There was a craze about sleepwalking in the thirties of the nineteenth century. In the midst of this, Bellini wrote this opera, with its notoriously difficult lead role. In the sixties it was one Dame Sutherland’s big successes on stage in London and New York, following in the footsteps of Maria Callas in the fifties.
Amina is betrothed to Elvino, but he is a bit of a jealous type. So when she was found in the room of another man, Elvino quickly decided she was not faithful to him, and broke off the engagement. People were telling him it wasn’t true, that she was innocent, but to no avail. Of course the role of his former love Lisa in this was circumspect.

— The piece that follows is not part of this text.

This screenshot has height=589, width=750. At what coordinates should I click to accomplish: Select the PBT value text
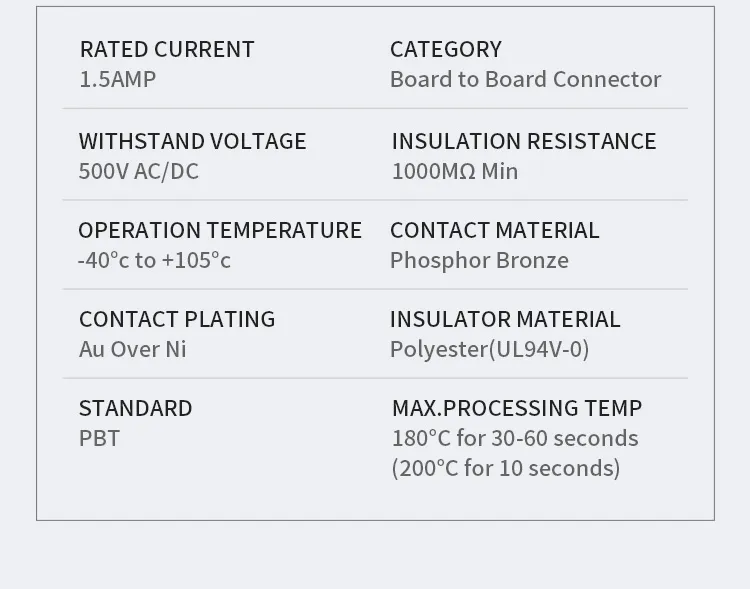99,438
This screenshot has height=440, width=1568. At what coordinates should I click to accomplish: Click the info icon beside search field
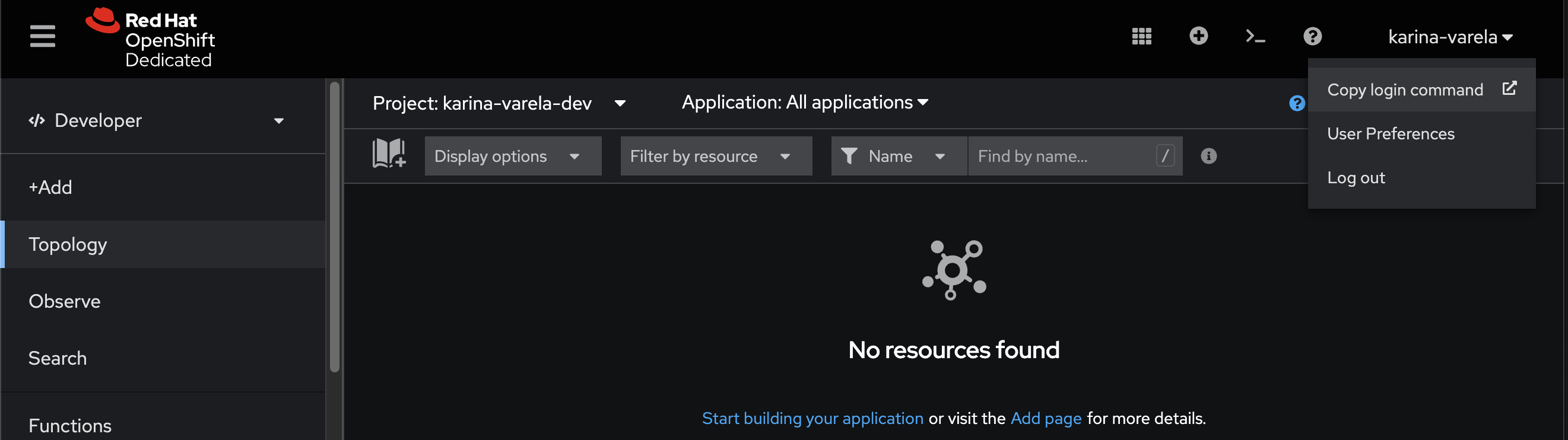click(1209, 157)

In the second act he is to marry Lisa instead, but then everyone is seeing the again sleepwalking Amina on a dangerous location. It finally is clear to mr überjealous that she was actually sleepwalking, like everyone was telling him: he saw her do it. The opera ends in the marriage of Amina and Alvino.
Interestingly, Cecilia Bartoli sang this role in 2008, following Maria Malibran, a famous Spanish singer. Bartoli published a very interesting album centred around Malibran, just a year before.
The difficulty of the role lies in many things: from the trills and the florid technique, to the huge range that is required. It was made for a voice that ranges from the mezzo-soprano to the higher ranged soprano. There are not many that can do all of this.